Evans has worked in China for nine years, first at Goldman Sachs and then on the board of Alibaba as an independent director. Appointed in August as the president of the group, he was the man chosen directly by billionaire Jack Ma to lead the European campaign and the internationalization of this Chinese e-commerce giant.

The mission is clear: to bring companies, brands and products to the Chinese market through the technological and logistical infrastructure of Alibaba. Even the roadmap has been determined: by the end of the year, Evans told Il Sole 24 Ore, sales offices will be opened in Italy, France and Germany. The first to be operational will be the Italian “embassy.”

“Jack decided this,” the Canadian manager was keen to stress, “after a meeting with the Italian Prime Minister Matteo Renzi.”

It has not yet been determined, however, how many people will be working there.

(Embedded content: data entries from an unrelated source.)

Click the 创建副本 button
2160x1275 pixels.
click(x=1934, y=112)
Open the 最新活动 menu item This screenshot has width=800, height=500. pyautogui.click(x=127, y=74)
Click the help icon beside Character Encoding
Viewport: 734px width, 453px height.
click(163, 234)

“We have just decided upon the figure of the country manager. Together with him we will decide the number of personnel,” he said.

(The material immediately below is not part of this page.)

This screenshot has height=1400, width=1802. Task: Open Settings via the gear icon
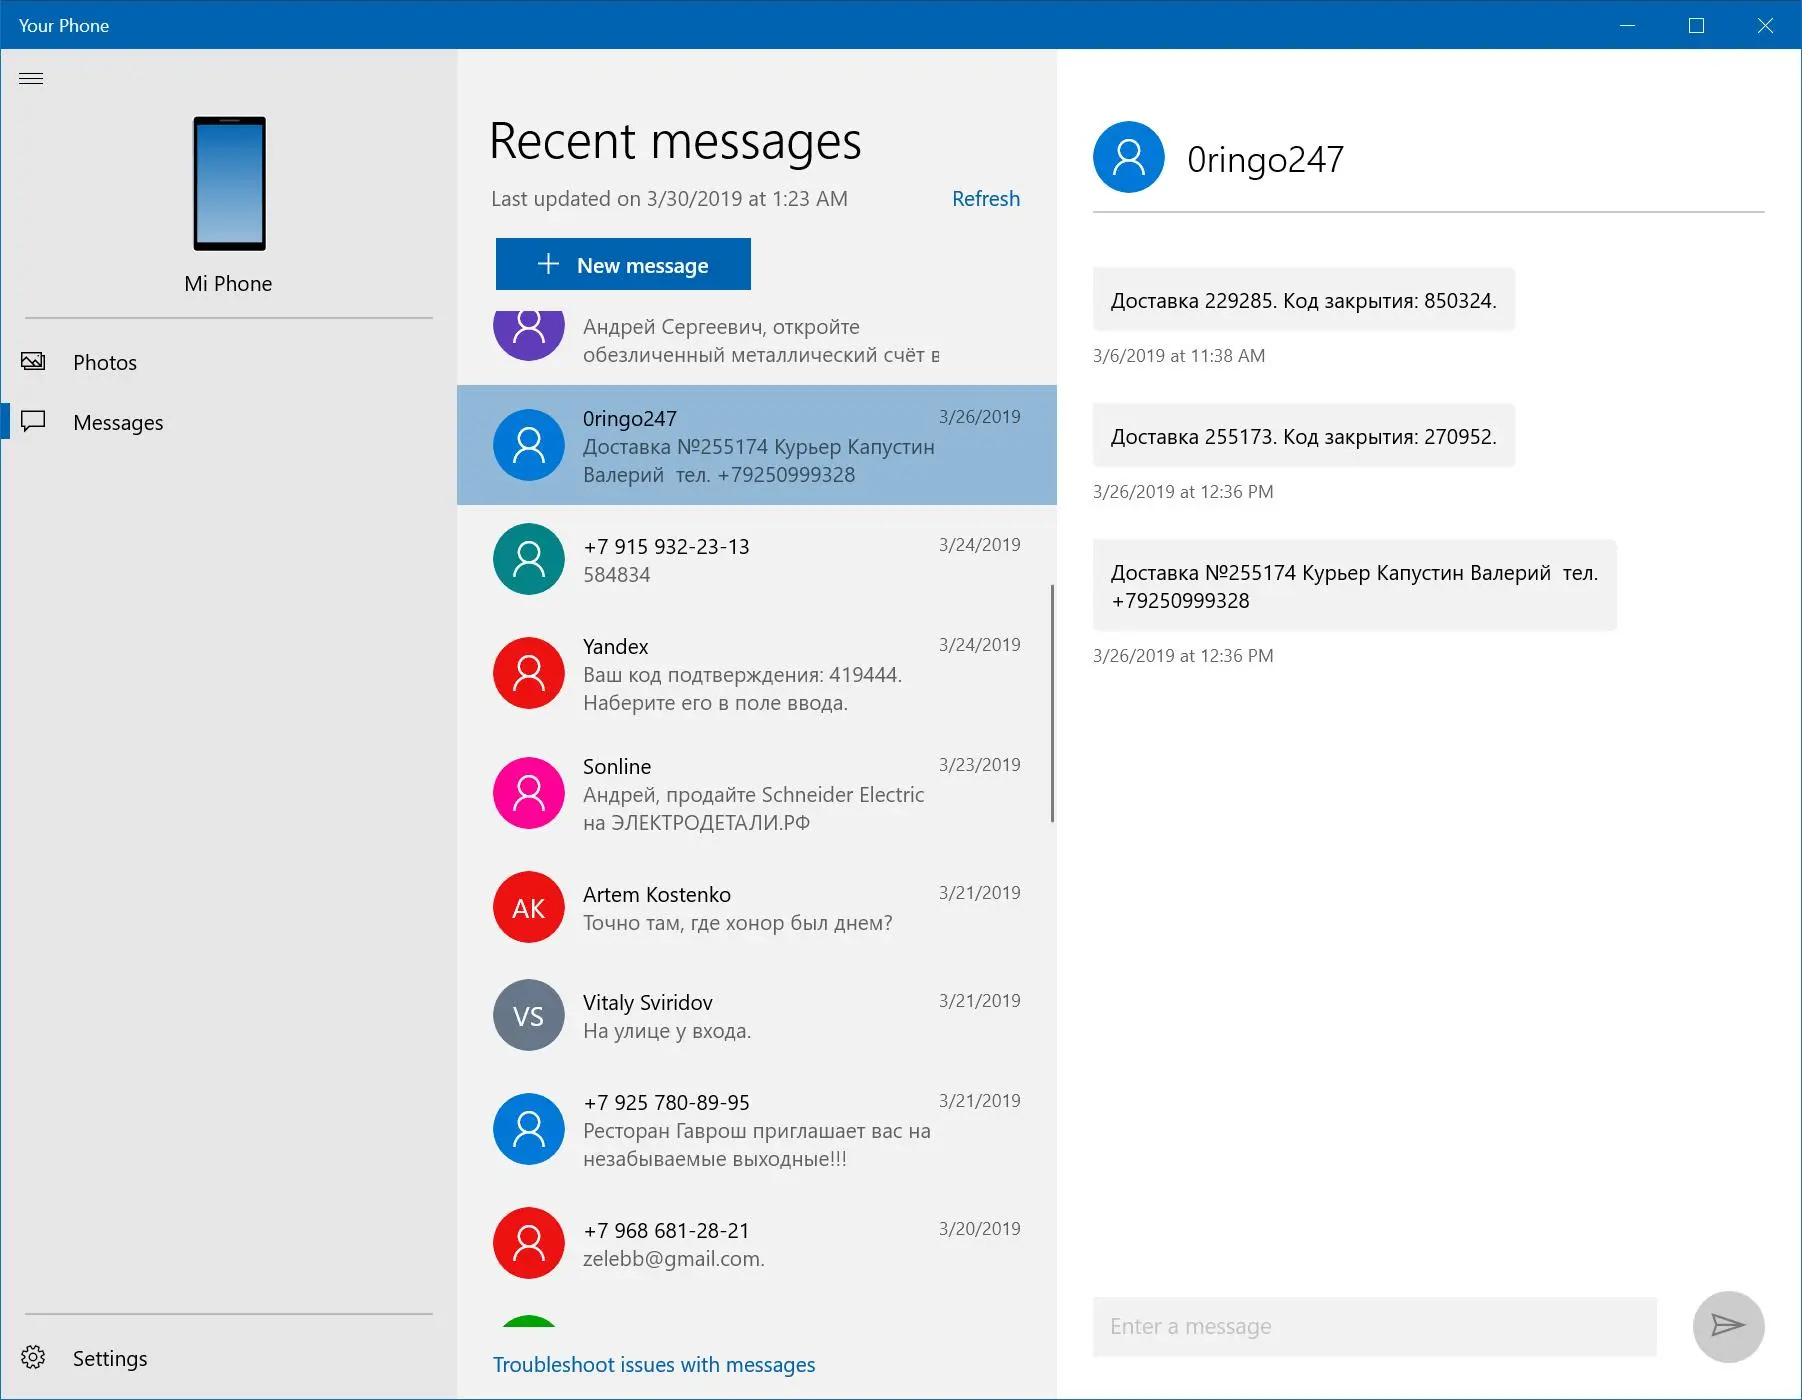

The acquisitions of start-ups, however, have not been ruled out.

“ Why not?” smiles the Canadian, a former gold medal winner in rowing in 1984. “We are not a private fund but we realize that in every country it is necessary to adopt a different growth strategy.”

And he remains close-mouthed about the choice of partners, limiting himself to pointing out that when they think of Italy, they think about food, fashion and wine. A classic partner then but with an approach that is far from a touristic one. Focusing on foreign markets has become a necessity dictated also by the financial markets.

Paradoxically, China, despite its immenseness, is no longer enough for Alibaba. According to Evans, domestic e-commerce spending has almost reached that of American e-commerce spending. Eight packages out of ten pass through their infrastructure. But to move the financial figures, new clients outside of national boundaries are needed. Clients and not products because Alibaba is a strange giant.

The company itself has a bit of everything: e-commerce, cloud computing, a search engine, telephone transmission.

But its main asset is its business model linked to sales. In this sense, Alibaba is not a traditional e-commerce company.

The Taobao portal puts the consumers directly in contact with each other. It is a marketplace, conceptually it is a showcase, a digital bazar conceptually similar to eBay. It hosts the companies on its portal and earns from the transactions, retaining a fee from the buyer. Unlike Amazon, it does not own products and does not manage warehouses and distribution centers.

From a financial perspective, its model makes it more profitable. Amazon must make huge investments in infrastructure, in the management of personnel and operates on a thinner profit margin.

Alibaba has a lighter model but less of a control on the quality of the product. Alibaba guarantees the quality of the producers and distributors, assigning the title of “Gold Supplier.”

In February 2011, a scandal broke out when Alibaba admitted to having granted this title to 2,236 suppliers who ended up cheating their customers. The scandal resulted in resignations but highlighted how the activity of Alibaba is based on the buyers’ trust in the suppliers, and on the suppliers’ trust regarding the value of the guarantees purchased by them.